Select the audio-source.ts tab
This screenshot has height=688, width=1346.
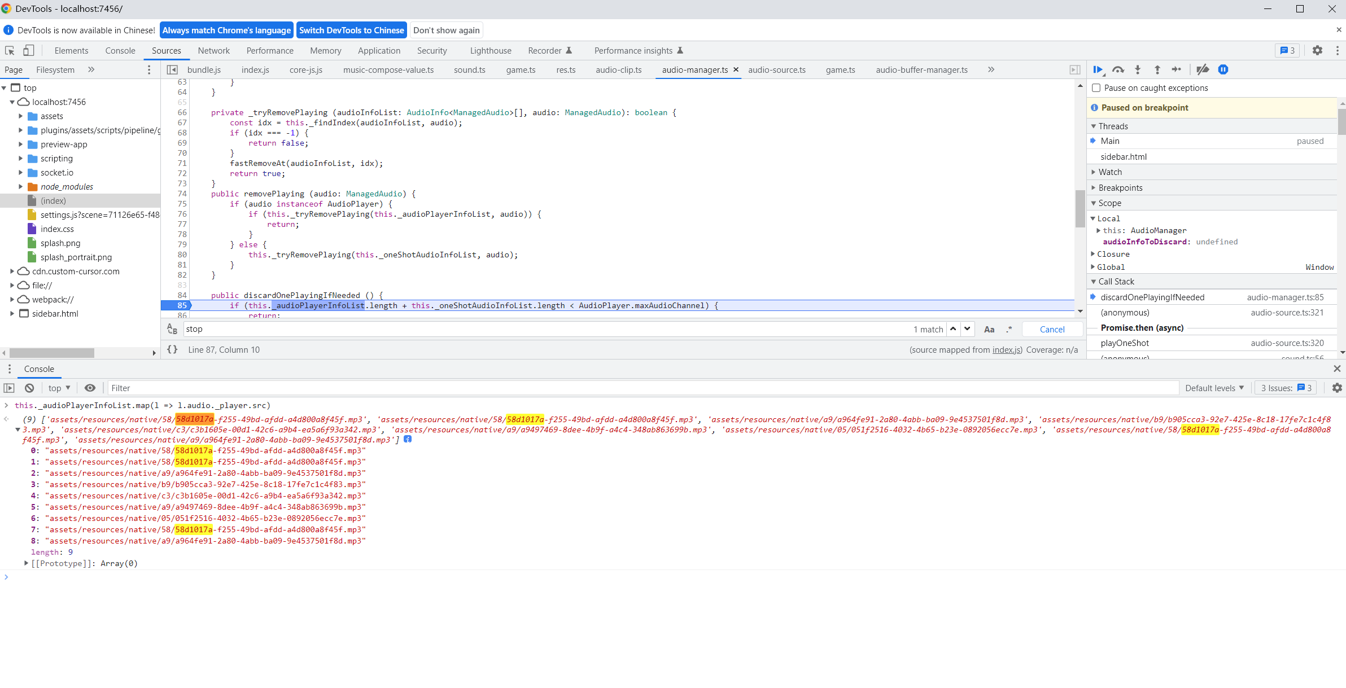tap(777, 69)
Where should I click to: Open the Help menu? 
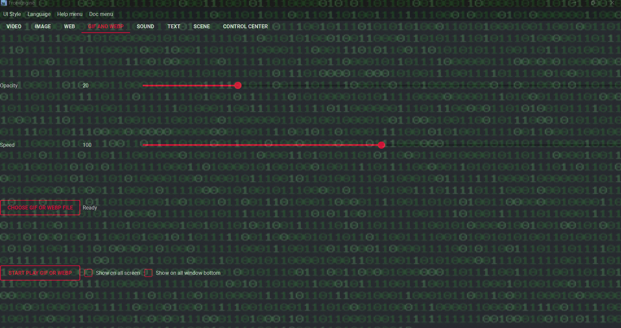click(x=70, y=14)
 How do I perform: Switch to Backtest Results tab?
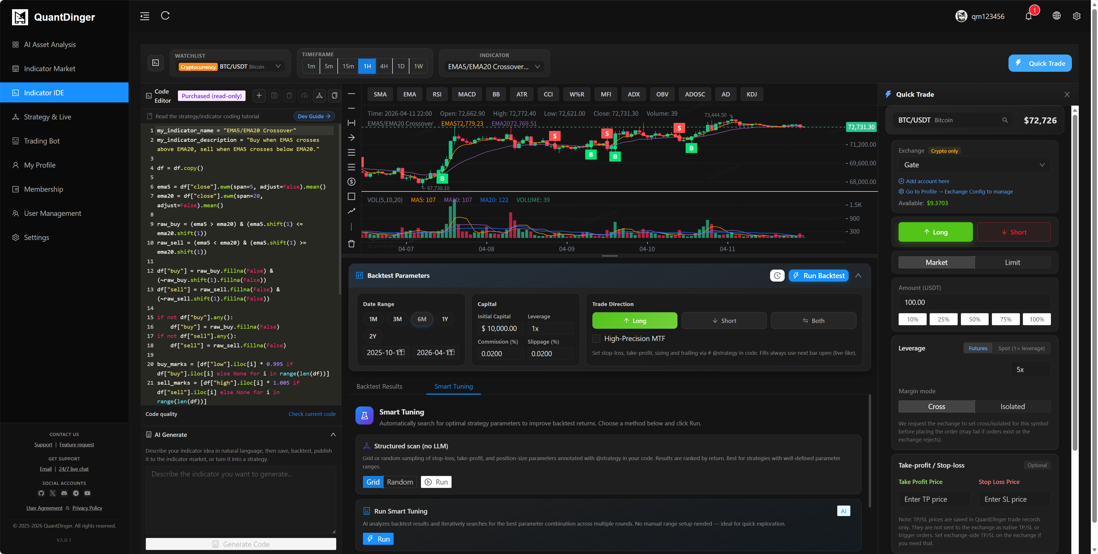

★ ★ ★

[EXERCISE PROMPT] Print the records above verbatim, minus any pictures.

[RESPONSE]
Select the audio-source.ts tab
This screenshot has height=688, width=1346.
tap(777, 69)
Where should I click to: Open the Help menu? 
click(x=70, y=14)
 How do I perform: Switch to Backtest Results tab?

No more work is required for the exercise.